Student Activity Fees
Author | : David L. Meabon |
Publisher | : |
Total Pages | : 88 |
Release | : 1979 |
Genre | : Student activities |
ISBN | : |
Download Student Activity Fees Book in PDF, Epub and Kindle
Download and Read Student Activity Fees full books in PDF, ePUB, and Kindle. Read online free Student Activity Fees ebook anywhere anytime directly on your device. We cannot guarantee that every ebooks is available!
Author | : David L. Meabon |
Publisher | : |
Total Pages | : 88 |
Release | : 1979 |
Genre | : Student activities |
ISBN | : |
Author | : Timothy G. McCrudden |
Publisher | : |
Total Pages | : 310 |
Release | : 1995 |
Genre | : Student activities |
ISBN | : |
Author | : Eva Marie Rogers |
Publisher | : |
Total Pages | : 124 |
Release | : 1988 |
Genre | : |
ISBN | : |
Author | : David A. Hill |
Publisher | : |
Total Pages | : 452 |
Release | : 1991 |
Genre | : College costs |
ISBN | : |
Author | : Sherry Turkle |
Publisher | : MIT Press |
Total Pages | : 233 |
Release | : 2009-04-17 |
Genre | : Computers |
ISBN | : 0262012707 |
How the simulation and visualization technologies so pervasive in science, engineering, and design have changed our way of seeing the world. Over the past twenty years, the technologies of simulation and visualization have changed our ways of looking at the world. In Simulation and Its Discontents, Sherry Turkle examines the now dominant medium of our working lives and finds that simulation has become its own sensibility. We hear it in Turkle's description of architecture students who no longer design with a pencil, of science and engineering students who admit that computer models seem more “real” than experiments in physical laboratories. Echoing architect Louis Kahn's famous question, “What does a brick want?”, Turkle asks, “What does simulation want?” Simulations want, even demand, immersion, and the benefits are clear. Architects create buildings unimaginable before virtual design; scientists determine the structure of molecules by manipulating them in virtual space; physicians practice anatomy on digitized humans. But immersed in simulation, we are vulnerable. There are losses as well as gains. Older scientists describe a younger generation as “drunk with code.” Young scientists, engineers, and designers, full citizens of the virtual, scramble to capture their mentors' tacit knowledge of buildings and bodies. From both sides of a generational divide, there is anxiety that in simulation, something important is slipping away. Turkle's examination of simulation over the past twenty years is followed by four in-depth investigations of contemporary simulation culture: space exploration, oceanography, architecture, and biology.
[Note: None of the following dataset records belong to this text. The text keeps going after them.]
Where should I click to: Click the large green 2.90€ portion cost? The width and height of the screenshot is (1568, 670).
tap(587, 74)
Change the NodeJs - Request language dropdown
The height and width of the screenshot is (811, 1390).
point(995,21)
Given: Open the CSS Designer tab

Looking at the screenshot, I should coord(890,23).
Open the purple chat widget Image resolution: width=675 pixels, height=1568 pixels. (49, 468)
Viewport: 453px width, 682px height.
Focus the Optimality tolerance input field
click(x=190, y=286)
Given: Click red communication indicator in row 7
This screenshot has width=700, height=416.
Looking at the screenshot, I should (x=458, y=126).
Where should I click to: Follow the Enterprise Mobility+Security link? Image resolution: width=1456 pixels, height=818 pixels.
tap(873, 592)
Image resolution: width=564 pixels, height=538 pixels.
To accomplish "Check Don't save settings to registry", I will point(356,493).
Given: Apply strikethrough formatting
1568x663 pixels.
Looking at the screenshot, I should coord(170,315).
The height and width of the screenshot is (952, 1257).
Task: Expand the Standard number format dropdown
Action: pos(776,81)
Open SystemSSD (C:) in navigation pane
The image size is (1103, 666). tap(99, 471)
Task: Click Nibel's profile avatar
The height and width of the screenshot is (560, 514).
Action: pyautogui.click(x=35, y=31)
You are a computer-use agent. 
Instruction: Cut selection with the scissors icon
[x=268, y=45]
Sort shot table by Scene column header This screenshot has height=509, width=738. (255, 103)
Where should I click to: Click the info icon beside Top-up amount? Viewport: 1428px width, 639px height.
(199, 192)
Author | : Michael Arthur Benson |
Publisher | : |
Total Pages | : 206 |
Release | : 1977 |
Genre | : |
ISBN | : |
Author | : Pennsylvania State University |
Publisher | : |
Total Pages | : 26 |
Release | : 1998 |
Genre | : State universities and colleges |
ISBN | : |
Author | : Megan Fitzgerald |
Publisher | : |
Total Pages | : 41 |
Release | : 2009* |
Genre | : College costs |
ISBN | : |
Author | : Patrick Joseph Zengierski |
Publisher | : |
Total Pages | : 200 |
Release | : 2001 |
Genre | : College costs |
ISBN | : |
Author | : Katherine Ott |
Publisher | : |
Total Pages | : 172 |
Release | : 2009 |
Genre | : College costs |
ISBN | : |
Mandatory student activity fees have been funding extracurricular activities, a hallmark of American higher education, since the turn of the century. During the 1960s, activity fees came under fire from students questioning the legality of their dollars subsidizing organizations not supported or utilized by the entire student body. From many court cases judicial guidelines emerged on the collection, control, and allocation of mandatory student activity fees. Little research investigates if students are aware they pay a student activity fee and the value students place on activities and organizations funded through the activity fees. This quantitative study utilized an online survey to determine if University of Toledo full-time undergraduate and professional students were aware they paid an activity fee, the degree to which students could identify organizations and activities funded through the activity fee, and students' views of the importance of organizations and activities funded through the activity fee.